## [Excerpt provided]
I've found that playing smart, rather than stupid, works better with Hilton. We typically get out in like 45 minutes when they see that we know about resale and how much we can save. Also, we can demonstrate that, based on the way we travel, more points now wouldn't make sense. When they quickly see that we're not biters, they want done with us so that they can move onto the next person 

Cheers.


----------



## 1Kflyerguy (Nov 11, 2014)

TheCryptkeeper said:


> I suspect that a rise in fees may influence resale value depending on how much they increase and how aggressively Hilton exercises ROFR.  From what I've read, Hilton is not always consistent when it comes to ROFR, perhaps because they are publicly traded and need to meet shareholder expectations on a quarterly and annual basis.



I don't have any inside knowledge, but I suspect HGVC decisions about ROFR are based on how much inventory they have and how fast it selling more than than quarterly earnings.. 

My wife loves New York and it would be great to have access to a TS there, but every time i have looked at resale units the prices have been too high for the math to work out for us.  Being based in CA, i doubt we would get there often enough to justify the purchase price and annual MF..


----------



## TheCryptkeeper (Nov 11, 2014)

1Kflyerguy said:


> I don't have any inside knowledge, but I suspect HGVC decisions about ROFR are based on how much inventory they have and how fast it selling more than than quarterly earnings..



I would agree with that too.  There are probably a number of variables that factor into their calculus, supply and demand likely playing the largest role.


----------



## TheCryptkeeper (Nov 11, 2014)

brp said:


> I've found that playing smart, rather than stupid, works better with Hilton. We typically get out in like 45 minutes when they see that we know about resale and how much we can save. Also, we can demonstrate that, based on the way we travel, more points now wouldn't make sense. When they quickly see that we're not biters, they want done with us so that they can move onto the next person



I would agree, but we were eager to see developer prices primarily to reinforce our decision to purchase resale.  The presentation was educational as far as how their point system and RCI exchanges worked  -- at least from novices' perspectives, which we were at that time.


----------



## JohnPaul (Nov 11, 2014)

West 57th St should be nearly sold out so it seems likely that would up ROFR.  I'm headed there for Thanksgiving (I'm an owner) and looking forward to it.


----------



## TheCryptkeeper (Nov 11, 2014)

JohnPaul said:


> West 57th St should be nearly sold out so it seems likely that would up ROFR.  I'm headed there for Thanksgiving (I'm an owner) and looking forward to it.


Sounds like fun.  I'm envious.  I heard the ROFR has gone up, but maybe I'll get lucky.


----------



## tante (Nov 11, 2014)

Can someone tell me what ROFR stands for? Is it Right of first refusal?


----------



## SMHarman (Nov 11, 2014)

tante said:


> Can someone tell me what ROFR stands for? Is it Right of first refusal?


Yes that's right. 

Have other posters looked at yhe NY Times real estate section. Some units ate usually listed there.

## [Data section]
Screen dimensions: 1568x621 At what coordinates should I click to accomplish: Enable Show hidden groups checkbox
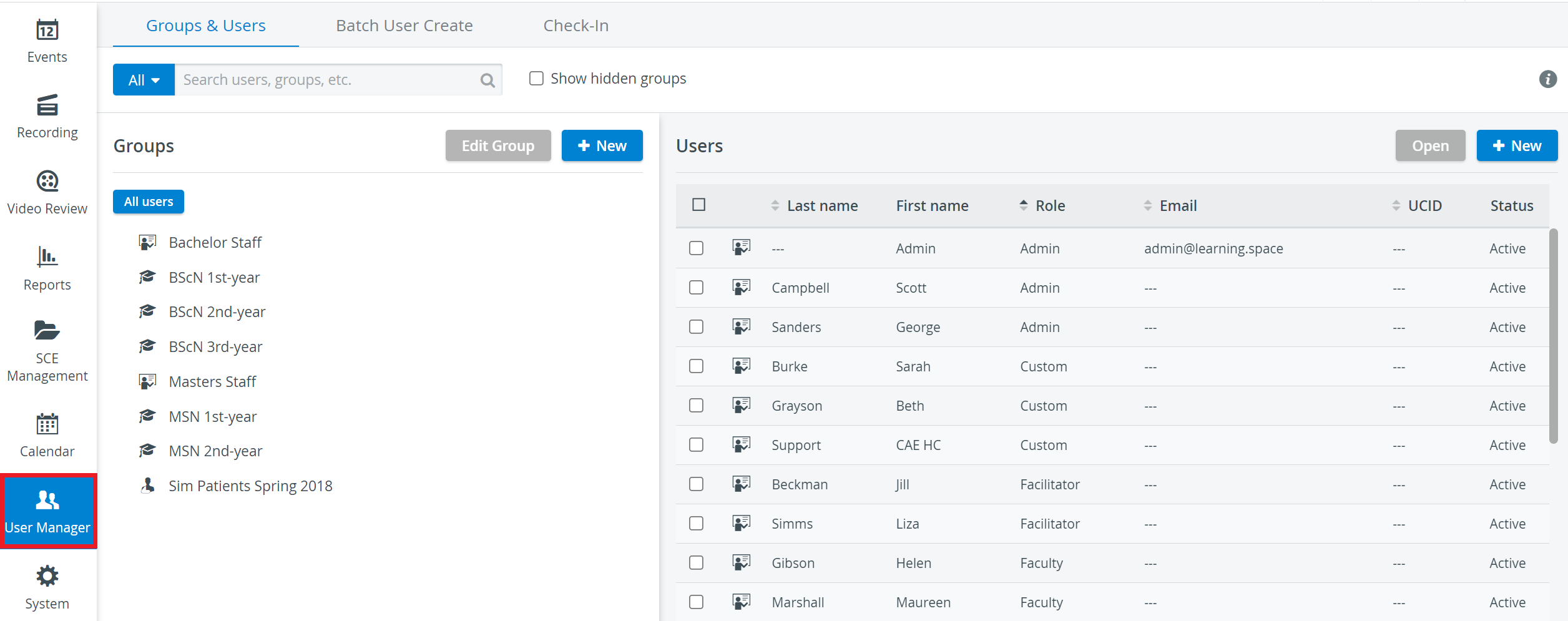(536, 79)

## [What this exercise asks]
1. List each distinct username that appears in a dated post heading in the forum thread.
2. Write out the section of the forum thread from "I would agree, but" up to and including "JohnPaul (Nov 11, 2014)".
The data were taken from a different source than the forum thread.

## [Set of answers]
1.
1Kflyerguy
TheCryptkeeper
JohnPaul
tante
SMHarman

2.
I would agree, but we were eager to see developer prices primarily to reinforce our decision to purchase resale.  The presentation was educational as far as how their point system and RCI exchanges worked  -- at least from novices' perspectives, which we were at that time.


----------



## JohnPaul (Nov 11, 2014)